Beth Clark shares history of Lidice Massacre Feb 17
 
During the 1950s and ‘60s,  Beth Cernota Clark “grew accustomed to picking up scraps of Czech from her parents and grandparents, whose World War II memories were still fresh in their minds and conversations.” In 2017, as a senior lecturer in journalism at Texas State University, she earned a rare opportunity to research the story behind some of the hushed conversations that permeated her home and the larger immigrant community near Chicago. She will share some of those stories with the Rotary Club of San Marcos on Wednesday, February 17 at noon.
 
“Growing up in a bilingual household doesn’t always mean you understand what’s being said, especially when English is the focus at school,” Clark said.   Her grandparents emigrated from Bohemia and Moravia — what is now the Czech Republic — at the turn of the 20th century.
 
 “Lidice,” “Heydrich,” and “Gestapo” were keywords in launching her faculty research project, which she continues to pursue after retirement.

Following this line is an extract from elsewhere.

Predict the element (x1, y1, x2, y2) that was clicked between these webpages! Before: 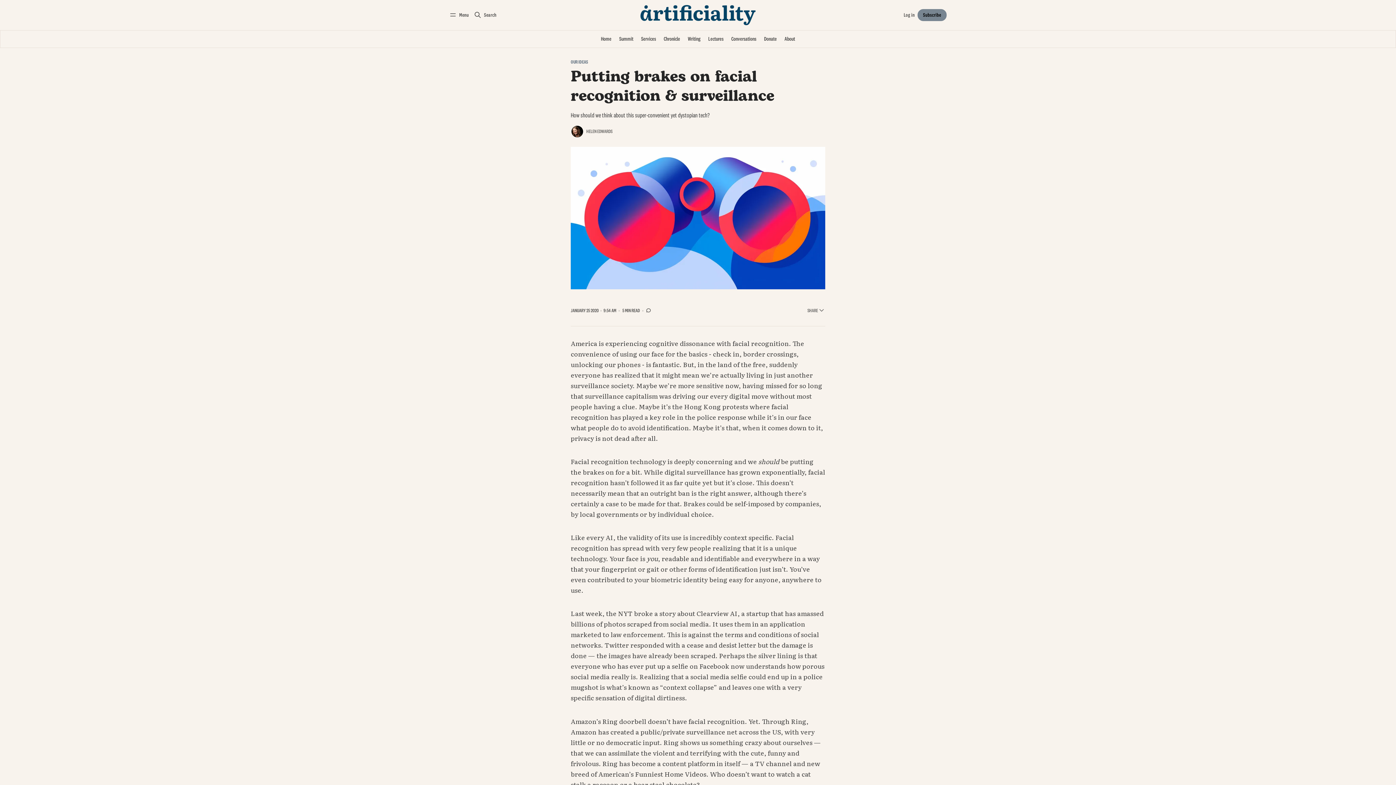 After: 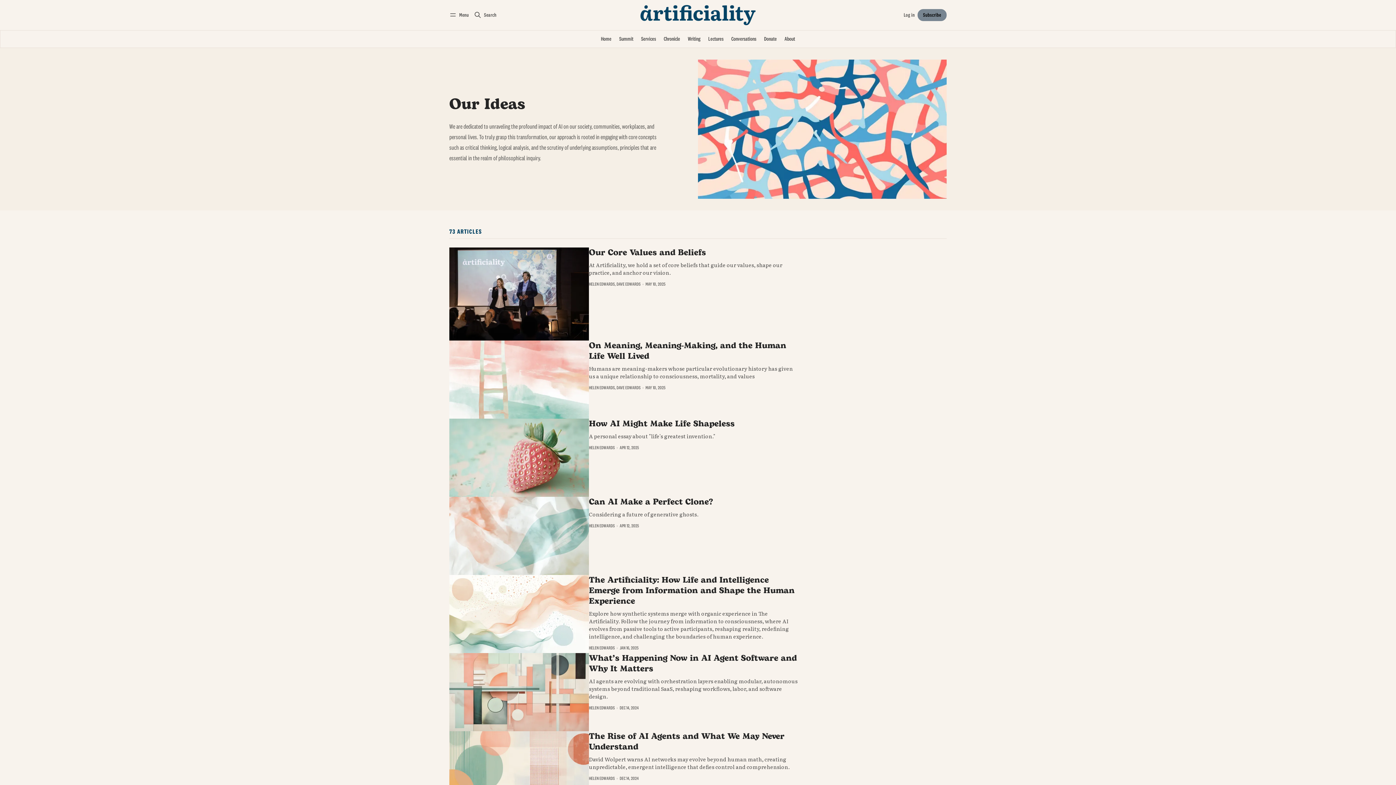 Action: bbox: (570, 59, 822, 64) label: Our Ideas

Several visits to the village of Lidice, near Prague, have enabled her to interview “child survivors,” now in their 70s and 80s, and to explore the memorial grounds and archives. The survivors, who live in “new” Lidice, are victims of Nazi atrocities committed on June 10, 1942, when Hitler ordered his troops to destroy the Roman Catholic village of Lidice and to erase it from all maps and memory.  
Clark shares this history of the Lidice Massacre with San Marcos Rotary online via Zoom.